> **Work required**:
Give the records again exactly, with every character kept.

Dataset entries
----

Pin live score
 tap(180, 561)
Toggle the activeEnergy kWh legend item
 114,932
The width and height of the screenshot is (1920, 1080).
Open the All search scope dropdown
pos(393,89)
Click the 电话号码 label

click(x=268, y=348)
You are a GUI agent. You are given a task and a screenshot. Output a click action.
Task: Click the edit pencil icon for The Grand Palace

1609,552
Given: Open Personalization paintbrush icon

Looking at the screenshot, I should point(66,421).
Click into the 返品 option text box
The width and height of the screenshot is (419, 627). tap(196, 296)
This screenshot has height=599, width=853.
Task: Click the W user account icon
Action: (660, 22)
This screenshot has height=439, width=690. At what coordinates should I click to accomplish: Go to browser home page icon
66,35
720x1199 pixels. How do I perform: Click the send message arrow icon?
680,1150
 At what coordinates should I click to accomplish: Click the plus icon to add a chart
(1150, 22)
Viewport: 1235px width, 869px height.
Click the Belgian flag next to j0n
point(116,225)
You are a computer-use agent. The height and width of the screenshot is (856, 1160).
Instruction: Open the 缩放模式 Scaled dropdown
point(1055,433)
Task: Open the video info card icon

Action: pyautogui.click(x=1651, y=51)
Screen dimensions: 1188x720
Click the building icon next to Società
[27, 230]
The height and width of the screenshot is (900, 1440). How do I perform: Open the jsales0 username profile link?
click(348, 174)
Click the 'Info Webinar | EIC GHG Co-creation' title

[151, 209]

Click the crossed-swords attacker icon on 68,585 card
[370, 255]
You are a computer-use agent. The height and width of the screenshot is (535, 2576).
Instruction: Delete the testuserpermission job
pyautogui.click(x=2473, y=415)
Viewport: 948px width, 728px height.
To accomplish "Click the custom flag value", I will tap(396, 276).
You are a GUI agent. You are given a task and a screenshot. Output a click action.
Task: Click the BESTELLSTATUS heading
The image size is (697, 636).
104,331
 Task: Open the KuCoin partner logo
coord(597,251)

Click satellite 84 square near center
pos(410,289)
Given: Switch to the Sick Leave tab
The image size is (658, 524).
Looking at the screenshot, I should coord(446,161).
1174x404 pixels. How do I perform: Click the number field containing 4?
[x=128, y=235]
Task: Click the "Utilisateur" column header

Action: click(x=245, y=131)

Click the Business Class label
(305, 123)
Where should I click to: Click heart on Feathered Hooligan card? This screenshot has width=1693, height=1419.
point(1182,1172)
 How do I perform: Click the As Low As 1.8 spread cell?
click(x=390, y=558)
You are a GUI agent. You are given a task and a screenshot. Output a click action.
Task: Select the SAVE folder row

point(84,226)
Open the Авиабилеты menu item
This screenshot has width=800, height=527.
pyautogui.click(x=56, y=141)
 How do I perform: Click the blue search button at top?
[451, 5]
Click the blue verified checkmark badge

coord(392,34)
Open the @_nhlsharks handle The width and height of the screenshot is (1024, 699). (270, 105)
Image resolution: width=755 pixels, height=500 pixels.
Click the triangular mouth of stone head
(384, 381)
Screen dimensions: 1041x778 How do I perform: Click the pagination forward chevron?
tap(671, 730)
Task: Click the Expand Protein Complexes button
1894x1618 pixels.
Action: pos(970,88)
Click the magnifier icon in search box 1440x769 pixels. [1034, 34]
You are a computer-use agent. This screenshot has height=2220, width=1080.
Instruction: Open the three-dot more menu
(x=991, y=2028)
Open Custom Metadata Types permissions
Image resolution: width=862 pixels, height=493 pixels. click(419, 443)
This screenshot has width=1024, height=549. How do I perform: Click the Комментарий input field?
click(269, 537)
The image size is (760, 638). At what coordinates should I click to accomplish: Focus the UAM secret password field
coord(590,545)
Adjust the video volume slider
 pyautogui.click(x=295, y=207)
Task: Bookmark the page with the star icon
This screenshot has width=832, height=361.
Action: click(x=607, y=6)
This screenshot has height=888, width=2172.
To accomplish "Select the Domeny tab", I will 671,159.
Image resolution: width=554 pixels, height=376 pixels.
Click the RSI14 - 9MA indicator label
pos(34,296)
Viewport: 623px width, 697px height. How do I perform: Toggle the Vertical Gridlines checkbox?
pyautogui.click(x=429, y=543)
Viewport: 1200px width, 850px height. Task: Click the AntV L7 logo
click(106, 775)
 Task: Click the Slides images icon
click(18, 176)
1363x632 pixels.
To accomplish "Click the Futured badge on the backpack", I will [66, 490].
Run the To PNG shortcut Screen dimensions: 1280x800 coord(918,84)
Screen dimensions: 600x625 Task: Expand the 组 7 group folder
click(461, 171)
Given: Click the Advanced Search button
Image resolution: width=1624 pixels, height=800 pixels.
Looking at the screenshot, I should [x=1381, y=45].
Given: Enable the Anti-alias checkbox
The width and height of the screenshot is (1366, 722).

----

> **Result of this task**:
Pin live score
 tap(180, 561)
Toggle the activeEnergy kWh legend item
 114,932
The width and height of the screenshot is (1920, 1080).
Open the All search scope dropdown
pos(393,89)
Click the 电话号码 label

click(x=268, y=348)
You are a GUI agent. You are given a task and a screenshot. Output a click action.
Task: Click the edit pencil icon for The Grand Palace

1609,552
Given: Open Personalization paintbrush icon

Looking at the screenshot, I should point(66,421).
Click into the 返品 option text box
The width and height of the screenshot is (419, 627). tap(196, 296)
This screenshot has height=599, width=853.
Task: Click the W user account icon
Action: (660, 22)
This screenshot has height=439, width=690. At what coordinates should I click to accomplish: Go to browser home page icon
66,35
720x1199 pixels. How do I perform: Click the send message arrow icon?
680,1150
 At what coordinates should I click to accomplish: Click the plus icon to add a chart
(1150, 22)
Viewport: 1235px width, 869px height.
Click the Belgian flag next to j0n
point(116,225)
You are a computer-use agent. The height and width of the screenshot is (856, 1160).
Instruction: Open the 缩放模式 Scaled dropdown
point(1055,433)
Task: Open the video info card icon

Action: pyautogui.click(x=1651, y=51)
Screen dimensions: 1188x720
Click the building icon next to Società
[27, 230]
The height and width of the screenshot is (900, 1440). How do I perform: Open the jsales0 username profile link?
click(348, 174)
Click the 'Info Webinar | EIC GHG Co-creation' title

[151, 209]

Click the crossed-swords attacker icon on 68,585 card
[370, 255]
You are a computer-use agent. The height and width of the screenshot is (535, 2576).
Instruction: Delete the testuserpermission job
pyautogui.click(x=2473, y=415)
Viewport: 948px width, 728px height.
To accomplish "Click the custom flag value", I will tap(396, 276).
You are a GUI agent. You are given a task and a screenshot. Output a click action.
Task: Click the BESTELLSTATUS heading
The image size is (697, 636).
104,331
 Task: Open the KuCoin partner logo
coord(597,251)

Click satellite 84 square near center
pos(410,289)
Given: Switch to the Sick Leave tab
The image size is (658, 524).
Looking at the screenshot, I should coord(446,161).
1174x404 pixels. How do I perform: Click the number field containing 4?
[x=128, y=235]
Task: Click the "Utilisateur" column header

Action: click(x=245, y=131)

Click the Business Class label
(305, 123)
Where should I click to: Click heart on Feathered Hooligan card? This screenshot has width=1693, height=1419.
point(1182,1172)
 How do I perform: Click the As Low As 1.8 spread cell?
click(x=390, y=558)
You are a GUI agent. You are given a task and a screenshot. Output a click action.
Task: Select the SAVE folder row

point(84,226)
Open the Авиабилеты menu item
This screenshot has width=800, height=527.
pyautogui.click(x=56, y=141)
 How do I perform: Click the blue search button at top?
[451, 5]
Click the blue verified checkmark badge

coord(392,34)
Open the @_nhlsharks handle The width and height of the screenshot is (1024, 699). (270, 105)
Image resolution: width=755 pixels, height=500 pixels.
Click the triangular mouth of stone head
(384, 381)
Screen dimensions: 1041x778 How do I perform: Click the pagination forward chevron?
tap(671, 730)
Task: Click the Expand Protein Complexes button
1894x1618 pixels.
Action: pos(970,88)
Click the magnifier icon in search box 1440x769 pixels. [1034, 34]
You are a computer-use agent. This screenshot has height=2220, width=1080.
Instruction: Open the three-dot more menu
(x=991, y=2028)
Open Custom Metadata Types permissions
Image resolution: width=862 pixels, height=493 pixels. click(419, 443)
This screenshot has width=1024, height=549. How do I perform: Click the Комментарий input field?
click(269, 537)
The image size is (760, 638). At what coordinates should I click to accomplish: Focus the UAM secret password field
coord(590,545)
Adjust the video volume slider
 pyautogui.click(x=295, y=207)
Task: Bookmark the page with the star icon
This screenshot has width=832, height=361.
Action: click(x=607, y=6)
This screenshot has height=888, width=2172.
To accomplish "Select the Domeny tab", I will 671,159.
Image resolution: width=554 pixels, height=376 pixels.
Click the RSI14 - 9MA indicator label
pos(34,296)
Viewport: 623px width, 697px height. How do I perform: Toggle the Vertical Gridlines checkbox?
pyautogui.click(x=429, y=543)
Viewport: 1200px width, 850px height. Task: Click the AntV L7 logo
click(106, 775)
 Task: Click the Slides images icon
click(18, 176)
1363x632 pixels.
To accomplish "Click the Futured badge on the backpack", I will [66, 490].
Run the To PNG shortcut Screen dimensions: 1280x800 coord(918,84)
Screen dimensions: 600x625 Task: Expand the 组 7 group folder
click(461, 171)
Given: Click the Advanced Search button
Image resolution: width=1624 pixels, height=800 pixels.
Looking at the screenshot, I should [x=1381, y=45].
Given: Enable the Anti-alias checkbox
The width and height of the screenshot is (1366, 722).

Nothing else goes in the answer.